Fields plays Egbert Sousé. Notice the accent on Sousé; it's the subject of the very first movie when somebody passing his house refers to him as "Egbert Souse", rhyming with "mouse". It would be an appropriate name for a Fields character, so obviously he's riffing on that. Sousé is a husband in a family that's giving him no peace. Wife Agatha (Cora Witherspoon) and her mother Hermisilio (Jessie Ralph) nag him, and his young daughter Elise (Evelyn Del Rio) is your typical kid. As for the other daughter, Myrtle (Una Merkel), she's in love with bank teller Og Oggilby (Grady Sutton). It's all enough to drive a man to drink, which Egbert likes to do at the local bar.
One day, however, bank robbers come to the bank where Og is a teller, go up to his window, and rob the place! One of the robbers is able to get away, but Egbert "captures" the other through what is really just a comedy of errors and dumb luck.
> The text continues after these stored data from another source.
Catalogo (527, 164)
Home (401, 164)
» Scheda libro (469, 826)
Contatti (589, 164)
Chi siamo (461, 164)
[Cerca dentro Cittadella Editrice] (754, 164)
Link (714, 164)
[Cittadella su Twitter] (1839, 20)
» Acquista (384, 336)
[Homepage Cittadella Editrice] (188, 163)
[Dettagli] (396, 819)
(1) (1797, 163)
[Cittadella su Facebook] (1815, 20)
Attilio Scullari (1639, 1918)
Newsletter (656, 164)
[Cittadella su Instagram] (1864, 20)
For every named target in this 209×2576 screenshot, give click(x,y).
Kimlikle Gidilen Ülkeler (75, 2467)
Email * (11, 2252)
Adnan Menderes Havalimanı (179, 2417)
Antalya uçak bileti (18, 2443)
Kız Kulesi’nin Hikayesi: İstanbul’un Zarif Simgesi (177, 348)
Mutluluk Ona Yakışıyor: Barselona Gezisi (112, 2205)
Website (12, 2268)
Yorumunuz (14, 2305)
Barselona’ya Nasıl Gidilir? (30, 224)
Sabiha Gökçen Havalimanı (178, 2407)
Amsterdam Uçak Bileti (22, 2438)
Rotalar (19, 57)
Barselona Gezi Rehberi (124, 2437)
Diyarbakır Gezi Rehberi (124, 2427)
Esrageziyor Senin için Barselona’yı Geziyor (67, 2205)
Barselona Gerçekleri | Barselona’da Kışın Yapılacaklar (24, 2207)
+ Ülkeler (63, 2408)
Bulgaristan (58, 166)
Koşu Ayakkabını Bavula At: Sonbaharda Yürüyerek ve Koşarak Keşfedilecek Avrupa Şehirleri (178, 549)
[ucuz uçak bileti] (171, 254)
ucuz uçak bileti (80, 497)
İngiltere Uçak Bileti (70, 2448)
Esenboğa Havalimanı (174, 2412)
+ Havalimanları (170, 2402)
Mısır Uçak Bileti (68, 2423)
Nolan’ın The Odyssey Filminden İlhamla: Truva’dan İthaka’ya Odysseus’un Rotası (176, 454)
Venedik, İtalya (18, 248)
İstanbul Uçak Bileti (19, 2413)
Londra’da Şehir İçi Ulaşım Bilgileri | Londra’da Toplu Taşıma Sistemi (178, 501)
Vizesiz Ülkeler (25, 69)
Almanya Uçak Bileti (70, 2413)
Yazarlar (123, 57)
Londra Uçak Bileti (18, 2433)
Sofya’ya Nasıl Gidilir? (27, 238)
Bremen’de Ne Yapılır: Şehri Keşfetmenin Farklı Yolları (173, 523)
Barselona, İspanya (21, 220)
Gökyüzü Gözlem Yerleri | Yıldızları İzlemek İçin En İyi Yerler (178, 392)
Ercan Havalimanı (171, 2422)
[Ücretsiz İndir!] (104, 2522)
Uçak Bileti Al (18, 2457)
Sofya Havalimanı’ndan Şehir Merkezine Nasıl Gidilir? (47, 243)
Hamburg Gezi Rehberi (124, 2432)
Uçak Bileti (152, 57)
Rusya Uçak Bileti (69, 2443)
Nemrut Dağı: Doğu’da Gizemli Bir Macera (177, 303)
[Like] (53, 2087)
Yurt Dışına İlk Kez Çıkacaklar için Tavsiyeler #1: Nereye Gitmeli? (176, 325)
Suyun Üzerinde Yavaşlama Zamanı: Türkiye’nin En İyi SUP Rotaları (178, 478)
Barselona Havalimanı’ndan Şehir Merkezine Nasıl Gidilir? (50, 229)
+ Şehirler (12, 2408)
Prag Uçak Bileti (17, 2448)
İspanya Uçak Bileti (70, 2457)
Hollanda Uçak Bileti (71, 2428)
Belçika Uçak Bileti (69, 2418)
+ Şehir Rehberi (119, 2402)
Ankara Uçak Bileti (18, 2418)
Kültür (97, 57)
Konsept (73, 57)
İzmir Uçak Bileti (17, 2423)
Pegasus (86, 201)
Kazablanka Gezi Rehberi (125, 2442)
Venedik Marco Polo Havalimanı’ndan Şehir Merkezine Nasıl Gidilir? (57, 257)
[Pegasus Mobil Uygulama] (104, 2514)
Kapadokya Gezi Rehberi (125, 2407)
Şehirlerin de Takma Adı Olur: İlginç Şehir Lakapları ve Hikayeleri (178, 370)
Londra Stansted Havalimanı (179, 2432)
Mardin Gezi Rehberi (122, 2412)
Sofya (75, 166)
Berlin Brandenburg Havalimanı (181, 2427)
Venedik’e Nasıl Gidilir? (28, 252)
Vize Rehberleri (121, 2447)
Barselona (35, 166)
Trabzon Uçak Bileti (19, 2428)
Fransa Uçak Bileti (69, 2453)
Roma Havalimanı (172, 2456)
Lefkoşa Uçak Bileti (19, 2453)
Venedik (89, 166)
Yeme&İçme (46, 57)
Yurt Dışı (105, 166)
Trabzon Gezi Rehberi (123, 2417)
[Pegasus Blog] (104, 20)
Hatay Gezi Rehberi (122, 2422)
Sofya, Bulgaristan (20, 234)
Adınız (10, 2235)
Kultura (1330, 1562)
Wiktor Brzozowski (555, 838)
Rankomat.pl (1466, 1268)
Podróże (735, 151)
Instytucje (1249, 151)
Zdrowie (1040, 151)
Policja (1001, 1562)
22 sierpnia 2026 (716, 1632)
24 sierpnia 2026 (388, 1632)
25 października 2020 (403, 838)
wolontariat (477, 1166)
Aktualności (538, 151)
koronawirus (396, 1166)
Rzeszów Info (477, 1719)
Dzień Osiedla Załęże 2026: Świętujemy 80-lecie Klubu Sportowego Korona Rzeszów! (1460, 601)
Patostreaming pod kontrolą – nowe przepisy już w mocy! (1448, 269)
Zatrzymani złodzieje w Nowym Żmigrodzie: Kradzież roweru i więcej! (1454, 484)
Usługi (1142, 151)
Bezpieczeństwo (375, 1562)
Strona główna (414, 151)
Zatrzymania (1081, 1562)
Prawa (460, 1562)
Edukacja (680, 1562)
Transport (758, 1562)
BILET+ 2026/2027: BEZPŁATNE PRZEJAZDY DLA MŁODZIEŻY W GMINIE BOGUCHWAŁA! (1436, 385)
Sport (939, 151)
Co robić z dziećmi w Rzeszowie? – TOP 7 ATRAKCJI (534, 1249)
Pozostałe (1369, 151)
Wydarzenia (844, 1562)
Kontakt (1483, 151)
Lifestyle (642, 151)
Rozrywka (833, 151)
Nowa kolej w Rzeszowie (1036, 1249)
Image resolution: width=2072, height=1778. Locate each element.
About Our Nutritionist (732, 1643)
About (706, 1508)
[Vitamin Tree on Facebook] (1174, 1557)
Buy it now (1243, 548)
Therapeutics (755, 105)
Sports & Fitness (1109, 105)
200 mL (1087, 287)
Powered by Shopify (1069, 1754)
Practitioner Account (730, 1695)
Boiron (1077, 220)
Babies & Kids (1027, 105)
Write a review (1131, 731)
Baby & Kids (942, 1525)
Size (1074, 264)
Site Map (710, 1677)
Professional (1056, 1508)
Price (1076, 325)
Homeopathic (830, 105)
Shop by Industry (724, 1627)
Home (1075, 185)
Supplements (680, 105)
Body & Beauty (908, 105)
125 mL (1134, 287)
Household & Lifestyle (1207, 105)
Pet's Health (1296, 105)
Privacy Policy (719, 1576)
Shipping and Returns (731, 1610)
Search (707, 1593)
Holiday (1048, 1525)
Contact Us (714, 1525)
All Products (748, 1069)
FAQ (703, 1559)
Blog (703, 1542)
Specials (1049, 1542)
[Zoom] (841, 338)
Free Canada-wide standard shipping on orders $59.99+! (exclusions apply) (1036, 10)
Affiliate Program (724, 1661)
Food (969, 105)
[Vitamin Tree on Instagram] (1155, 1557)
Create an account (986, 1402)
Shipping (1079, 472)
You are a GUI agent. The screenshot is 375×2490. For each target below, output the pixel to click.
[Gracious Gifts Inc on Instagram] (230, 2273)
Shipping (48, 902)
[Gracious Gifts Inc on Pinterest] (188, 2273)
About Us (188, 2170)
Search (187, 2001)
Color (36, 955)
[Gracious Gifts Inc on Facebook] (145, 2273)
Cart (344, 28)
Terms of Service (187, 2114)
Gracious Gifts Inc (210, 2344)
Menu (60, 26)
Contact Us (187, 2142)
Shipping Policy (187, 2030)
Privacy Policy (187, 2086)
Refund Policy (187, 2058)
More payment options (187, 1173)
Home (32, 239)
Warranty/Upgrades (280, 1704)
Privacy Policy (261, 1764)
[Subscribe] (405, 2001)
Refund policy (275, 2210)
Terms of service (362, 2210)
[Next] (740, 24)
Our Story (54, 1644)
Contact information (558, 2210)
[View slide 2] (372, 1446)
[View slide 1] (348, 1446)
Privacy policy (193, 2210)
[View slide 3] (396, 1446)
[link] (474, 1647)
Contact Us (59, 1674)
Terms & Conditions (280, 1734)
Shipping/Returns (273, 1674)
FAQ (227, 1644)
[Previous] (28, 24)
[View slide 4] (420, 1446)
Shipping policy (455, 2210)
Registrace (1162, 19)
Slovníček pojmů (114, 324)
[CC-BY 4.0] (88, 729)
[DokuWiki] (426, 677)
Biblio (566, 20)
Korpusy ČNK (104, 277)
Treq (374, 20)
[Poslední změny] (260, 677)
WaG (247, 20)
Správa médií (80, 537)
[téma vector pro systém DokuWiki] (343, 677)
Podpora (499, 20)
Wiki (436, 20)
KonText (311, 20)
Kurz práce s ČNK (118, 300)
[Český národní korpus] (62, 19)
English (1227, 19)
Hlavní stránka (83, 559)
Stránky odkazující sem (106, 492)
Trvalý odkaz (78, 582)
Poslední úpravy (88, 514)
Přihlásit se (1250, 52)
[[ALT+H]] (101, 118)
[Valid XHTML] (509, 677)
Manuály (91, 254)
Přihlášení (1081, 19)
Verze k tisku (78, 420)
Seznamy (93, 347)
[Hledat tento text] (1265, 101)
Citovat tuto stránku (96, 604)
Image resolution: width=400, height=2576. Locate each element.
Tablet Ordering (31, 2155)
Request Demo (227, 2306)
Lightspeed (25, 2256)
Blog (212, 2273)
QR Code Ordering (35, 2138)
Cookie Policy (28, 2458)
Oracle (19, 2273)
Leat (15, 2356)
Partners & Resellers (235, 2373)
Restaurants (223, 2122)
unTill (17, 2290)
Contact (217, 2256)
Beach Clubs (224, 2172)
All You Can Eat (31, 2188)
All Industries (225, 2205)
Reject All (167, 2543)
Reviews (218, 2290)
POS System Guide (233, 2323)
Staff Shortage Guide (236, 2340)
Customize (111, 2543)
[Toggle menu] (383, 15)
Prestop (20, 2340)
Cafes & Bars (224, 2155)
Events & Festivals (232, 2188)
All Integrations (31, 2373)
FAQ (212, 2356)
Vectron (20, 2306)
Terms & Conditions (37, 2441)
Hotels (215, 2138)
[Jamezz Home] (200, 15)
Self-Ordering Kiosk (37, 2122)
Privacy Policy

But because of that, he becomes a local celebrity, to the point that the bank president is willing to give him a job at the bank. Of course, having Egbert at the bank is going to turn the bank upside down, which quickly happens when Egbert gets Og to embezzle some of the money on an investment so that Og can raise enough money to marry Myrtle. Egbert has to prevent the bank examiner (Franklin Pangborn) from examining the books.
Eventually, robbers come and rob the bank again. This time, Egbert takes off after them in what is a well-remembered car chase, one that's rather more light-hearted than the chase in Bullitt In between all this, there's also a sequence in which Egbert winds up directing a scene from a movie.
All in all, The Bank Dick serves as another vehicle for the comic talents of W.C. Fields. If you like his comedy, you'll love the movie, and you'll probably already have seen it. If you don't care too much for it or if you've never seen any of his movies, you may find that it's a bit disjointed, like a bunch of sequences that don't fit together as well as in other comedies. Fields isn't as egregious as the Marx Brothers in that regard, but the movie is clearly all about him. Then again, he wrote the film under a ridiculous alias, Mahatma Kane Jeeves.